Dr. Ulysses, velai por "nosso guia"

Em 1998, Lula ficou sonado durante o debate. Amanhã, fará melhor se for à TV Globo

FALTAM POUCO mais de 24 horas para que Lula tome uma decisão que poderá marcar sua vida pública: vai ou não ao debate da TV Globo? "Nosso guia" está numa situação parecida com a que Ulysses Guimarães viveu na noite de 13 de maio de 1978, numa calçada do Campo Grande, em Salvador, quando viu-se diante de uma tropa de soldados e cães da PMs. Ulysses teve que tomar sua decisão num átimo. Lula ainda tem o dia de hoje e a tarde de amanhã para pensar.
É razoável que um presidente se recuse a ir a um debate com três adversários? Em 1998, FFHH recusou-se, mas o formato do encontro era outro, exigindo a presença de dez candidatos zumbis. Na ocasião, Lula e Ciro Gomes lançaram um manifesto pedindo aos eleitores que provocassem o segundo turno, para permitir o debate da crise econômica. Boa idéia.
A decisão de ir ao estúdio ou deixar a cadeira vazia parece depender de um cálculo político. Entrar numa arena onde estarão três adversários pode parecer suicídio. Admita-se que, não indo, "nosso guia" arrisque perder dois pontos percentuais. Indo, poderia perder quatro. Nesse caso, seria melhor não ir. Se os números forem trocados, melhor ir. Uma coisa é certa: ninguém votará em Lula porque ele não foi. Para seus apóstolos de pouca fé, trata-se de escolher o caminho do menor prejuízo.

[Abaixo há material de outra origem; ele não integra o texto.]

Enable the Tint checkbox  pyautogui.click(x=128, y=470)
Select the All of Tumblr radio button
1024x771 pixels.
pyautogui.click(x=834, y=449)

Enfrentar Geraldo Alckmin, Heloísa Helena e Cristovam Buarque não é tão difícil quanto parece pois, se eles se unirem contra Lula, ficará exposta a demasia do três-contra-um. Uma pessoa que está sendo linchada pode esperar alguma solidariedade da platéia. (Num caso real, ocorrido na sua juventude, Lula negou-a, mas essa é outra história: "Eu achava que o pessoal estava fazendo justiça".) No caminho inverso, a cadeira vazia estimula o massacre do ausente soberbo.
O absenteísmo despreza a possibilidade de "nosso guia" prevalecer, e isso não é pouca coisa. Lula ainda tem tempo para receber a centelha que, em 1978, fulgurou em Ulysses Guimarães. Era uma época na qual sempre que a PM vinha com seus cães, a oposição parava, conversava e recuava. Ulysses continuou caminhando, pediu respeito e foi em frente. Só no dia seguinte, diante da fotografia da cena nos jornais é que ele e Tancredo Neves (que ficou um pouco atrás), deram-se conta de que haviam vivido um instante ilustrativo do declínio da ditadura.
Com mais de 30 anos de vida pública, Lula tornou-se um exemplo de líder político audaz, instintivo. Em duas ocasiões, contudo, no lugar da faísca veio-lhe o branco. Talvez tenha sido o cansaço, mas "nosso guia" apagou durante o debate com Fernando Collor em 1989. É dele o registro, passado a Ricardo Kotscho: "Perdemos a eleição. Eu me senti como um lutador sonado". O outro apagão deu-se durante a greve de 1979, no dia seguinte à intervenção no Sindicato dos Metalúrgicos. Lula não apareceu na assembléia de 30 mil trabalhadores realizada no Paço de São Bernardo. Só voltou à tona à noite, no Sindicato dos Jornalistas. Segundo uma narrativa de Osvaldo Bargas -ele mesmo- e Luís Flávio Rainho ("As Lutas Operárias e Sindicais dos Metalúrgicos de São Bernardo", página 140), nesse dia a atriz Lélia Abramo diz a Lula que ele "estava se omitindo num momento em que a classe operária estava escrevendo sua história".
Se doutor Ulysses puder, bem que poderia mandar um sinal para Lula. Gostava dele.